_STATED EXERCISE_
Present the items as a Markdown table with the columns Number and Record line. Begin at the line that contains "Where should I click to: Uncheck", stop after the line that contains "Screen dimensions: 927x385 (x=818, y=38)", and leave out blank lines.

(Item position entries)
******************************
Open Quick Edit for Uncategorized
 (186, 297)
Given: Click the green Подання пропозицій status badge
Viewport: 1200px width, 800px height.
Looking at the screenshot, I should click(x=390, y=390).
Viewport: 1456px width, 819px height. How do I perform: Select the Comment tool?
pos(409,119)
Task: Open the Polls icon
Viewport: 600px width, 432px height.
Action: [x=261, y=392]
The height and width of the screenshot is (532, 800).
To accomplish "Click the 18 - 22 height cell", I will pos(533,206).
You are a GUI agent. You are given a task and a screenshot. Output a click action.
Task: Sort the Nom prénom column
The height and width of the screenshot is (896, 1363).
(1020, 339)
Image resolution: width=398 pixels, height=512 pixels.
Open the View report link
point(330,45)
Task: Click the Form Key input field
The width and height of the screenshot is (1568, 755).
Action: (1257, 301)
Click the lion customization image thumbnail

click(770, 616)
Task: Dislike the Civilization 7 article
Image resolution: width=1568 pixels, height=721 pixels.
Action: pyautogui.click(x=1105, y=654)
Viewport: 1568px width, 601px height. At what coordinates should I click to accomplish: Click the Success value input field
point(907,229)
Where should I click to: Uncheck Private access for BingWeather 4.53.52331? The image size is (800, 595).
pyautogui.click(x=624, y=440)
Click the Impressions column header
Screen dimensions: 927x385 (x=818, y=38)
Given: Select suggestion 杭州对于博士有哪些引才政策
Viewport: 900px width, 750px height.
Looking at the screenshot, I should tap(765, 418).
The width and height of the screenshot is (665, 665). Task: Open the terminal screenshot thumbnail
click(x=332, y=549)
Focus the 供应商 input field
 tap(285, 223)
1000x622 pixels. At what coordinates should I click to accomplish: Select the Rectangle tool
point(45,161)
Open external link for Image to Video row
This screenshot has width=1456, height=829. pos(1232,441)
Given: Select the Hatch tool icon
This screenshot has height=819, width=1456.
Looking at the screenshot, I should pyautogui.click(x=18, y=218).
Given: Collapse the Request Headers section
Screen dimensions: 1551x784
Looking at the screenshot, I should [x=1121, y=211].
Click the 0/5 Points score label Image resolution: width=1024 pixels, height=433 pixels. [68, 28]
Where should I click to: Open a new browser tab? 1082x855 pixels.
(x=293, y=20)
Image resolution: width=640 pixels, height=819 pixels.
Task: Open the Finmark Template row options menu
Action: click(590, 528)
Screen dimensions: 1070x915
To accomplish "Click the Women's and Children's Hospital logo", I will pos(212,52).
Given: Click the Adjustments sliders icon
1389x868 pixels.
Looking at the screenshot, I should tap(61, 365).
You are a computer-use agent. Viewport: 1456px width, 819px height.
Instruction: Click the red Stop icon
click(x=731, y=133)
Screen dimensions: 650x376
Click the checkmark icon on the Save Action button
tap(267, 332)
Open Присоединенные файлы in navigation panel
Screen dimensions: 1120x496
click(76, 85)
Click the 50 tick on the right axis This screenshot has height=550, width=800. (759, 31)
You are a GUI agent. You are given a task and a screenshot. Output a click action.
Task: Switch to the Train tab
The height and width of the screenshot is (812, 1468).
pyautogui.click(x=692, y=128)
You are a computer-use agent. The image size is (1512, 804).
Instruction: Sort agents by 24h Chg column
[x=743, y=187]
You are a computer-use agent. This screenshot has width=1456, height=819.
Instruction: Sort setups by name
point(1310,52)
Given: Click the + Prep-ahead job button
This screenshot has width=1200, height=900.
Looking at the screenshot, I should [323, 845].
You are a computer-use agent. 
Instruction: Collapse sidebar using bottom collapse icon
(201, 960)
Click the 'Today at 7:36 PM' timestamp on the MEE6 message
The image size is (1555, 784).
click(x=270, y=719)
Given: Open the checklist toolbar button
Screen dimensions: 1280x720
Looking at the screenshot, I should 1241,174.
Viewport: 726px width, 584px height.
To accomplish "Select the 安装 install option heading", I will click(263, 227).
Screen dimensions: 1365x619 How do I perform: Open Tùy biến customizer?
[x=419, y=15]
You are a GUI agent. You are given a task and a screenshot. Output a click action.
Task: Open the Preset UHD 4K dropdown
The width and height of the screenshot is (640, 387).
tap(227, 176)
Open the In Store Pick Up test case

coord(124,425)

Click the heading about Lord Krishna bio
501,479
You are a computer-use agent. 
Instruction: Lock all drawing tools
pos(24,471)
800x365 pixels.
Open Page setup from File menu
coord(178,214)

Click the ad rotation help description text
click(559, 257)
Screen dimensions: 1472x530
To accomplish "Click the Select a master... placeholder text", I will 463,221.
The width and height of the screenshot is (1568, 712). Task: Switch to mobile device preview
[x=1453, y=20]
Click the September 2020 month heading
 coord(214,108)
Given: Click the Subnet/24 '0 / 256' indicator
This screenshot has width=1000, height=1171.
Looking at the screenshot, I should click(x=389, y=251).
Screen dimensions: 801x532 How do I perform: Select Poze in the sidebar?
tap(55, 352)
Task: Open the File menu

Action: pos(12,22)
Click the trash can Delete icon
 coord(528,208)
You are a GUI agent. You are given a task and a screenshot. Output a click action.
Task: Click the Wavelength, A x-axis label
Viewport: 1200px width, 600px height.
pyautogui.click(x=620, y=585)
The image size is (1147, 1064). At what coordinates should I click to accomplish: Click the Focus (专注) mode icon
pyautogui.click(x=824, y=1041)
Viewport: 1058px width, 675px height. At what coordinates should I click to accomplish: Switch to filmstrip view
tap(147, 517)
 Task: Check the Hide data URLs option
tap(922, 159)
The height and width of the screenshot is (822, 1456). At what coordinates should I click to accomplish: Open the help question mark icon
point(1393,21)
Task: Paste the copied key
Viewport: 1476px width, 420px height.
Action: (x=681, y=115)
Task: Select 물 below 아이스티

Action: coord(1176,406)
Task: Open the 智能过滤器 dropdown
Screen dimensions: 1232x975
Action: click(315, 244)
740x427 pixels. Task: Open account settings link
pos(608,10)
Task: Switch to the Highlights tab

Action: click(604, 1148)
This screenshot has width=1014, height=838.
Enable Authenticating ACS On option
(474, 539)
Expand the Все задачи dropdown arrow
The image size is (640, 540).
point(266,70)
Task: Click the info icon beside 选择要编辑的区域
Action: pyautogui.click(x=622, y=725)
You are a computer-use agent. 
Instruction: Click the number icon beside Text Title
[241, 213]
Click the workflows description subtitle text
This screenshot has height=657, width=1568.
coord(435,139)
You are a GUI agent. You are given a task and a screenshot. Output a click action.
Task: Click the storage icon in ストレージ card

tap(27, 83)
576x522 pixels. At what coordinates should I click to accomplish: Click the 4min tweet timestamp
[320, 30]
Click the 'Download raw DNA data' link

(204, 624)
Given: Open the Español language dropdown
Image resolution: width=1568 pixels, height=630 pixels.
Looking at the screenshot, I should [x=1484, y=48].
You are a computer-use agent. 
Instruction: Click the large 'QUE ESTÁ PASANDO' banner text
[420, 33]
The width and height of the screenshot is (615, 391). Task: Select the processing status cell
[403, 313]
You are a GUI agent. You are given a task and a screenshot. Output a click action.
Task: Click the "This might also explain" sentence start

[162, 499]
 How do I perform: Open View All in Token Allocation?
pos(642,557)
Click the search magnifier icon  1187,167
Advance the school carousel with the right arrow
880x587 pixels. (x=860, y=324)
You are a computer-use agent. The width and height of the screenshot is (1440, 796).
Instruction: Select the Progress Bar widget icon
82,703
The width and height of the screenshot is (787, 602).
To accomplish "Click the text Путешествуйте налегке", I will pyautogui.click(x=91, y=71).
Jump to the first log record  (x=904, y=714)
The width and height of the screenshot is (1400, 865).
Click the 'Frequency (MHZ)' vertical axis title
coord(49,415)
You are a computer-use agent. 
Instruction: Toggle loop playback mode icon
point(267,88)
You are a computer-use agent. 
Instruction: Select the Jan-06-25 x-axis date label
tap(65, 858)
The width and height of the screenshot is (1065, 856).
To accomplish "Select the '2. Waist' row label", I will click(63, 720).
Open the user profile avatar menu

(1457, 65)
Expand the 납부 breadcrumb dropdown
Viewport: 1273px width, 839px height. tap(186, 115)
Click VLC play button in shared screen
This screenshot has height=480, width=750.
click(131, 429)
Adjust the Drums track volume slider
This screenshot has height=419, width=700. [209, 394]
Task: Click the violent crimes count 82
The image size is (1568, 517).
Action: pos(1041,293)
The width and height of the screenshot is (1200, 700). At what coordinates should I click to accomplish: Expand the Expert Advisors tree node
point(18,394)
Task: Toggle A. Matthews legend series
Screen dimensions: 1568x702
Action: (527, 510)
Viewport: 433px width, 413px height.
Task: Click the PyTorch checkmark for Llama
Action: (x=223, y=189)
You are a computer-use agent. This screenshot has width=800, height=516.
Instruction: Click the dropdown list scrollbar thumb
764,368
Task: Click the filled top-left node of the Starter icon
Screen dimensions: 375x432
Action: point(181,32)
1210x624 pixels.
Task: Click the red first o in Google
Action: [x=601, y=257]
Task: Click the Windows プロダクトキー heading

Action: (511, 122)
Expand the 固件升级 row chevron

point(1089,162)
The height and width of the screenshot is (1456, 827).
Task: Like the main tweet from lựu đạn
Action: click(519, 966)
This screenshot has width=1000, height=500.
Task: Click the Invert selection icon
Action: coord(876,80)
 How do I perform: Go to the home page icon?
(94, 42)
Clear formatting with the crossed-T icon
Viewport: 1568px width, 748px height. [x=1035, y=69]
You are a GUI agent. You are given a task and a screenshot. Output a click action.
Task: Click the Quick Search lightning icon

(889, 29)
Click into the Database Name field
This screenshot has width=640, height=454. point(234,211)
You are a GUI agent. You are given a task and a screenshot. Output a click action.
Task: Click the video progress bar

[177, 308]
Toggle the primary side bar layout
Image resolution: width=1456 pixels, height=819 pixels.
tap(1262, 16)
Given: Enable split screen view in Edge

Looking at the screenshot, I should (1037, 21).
******************************
_RESPONSE_
| Number | Record line |
|---|---|
| 1 | Where should I click to: Uncheck Private access for BingWeather 4.53.52331? The image size is (800, 595). |
| 2 | pyautogui.click(x=624, y=440) |
| 3 | Click the Impressions column header |
| 4 | Screen dimensions: 927x385 (x=818, y=38) |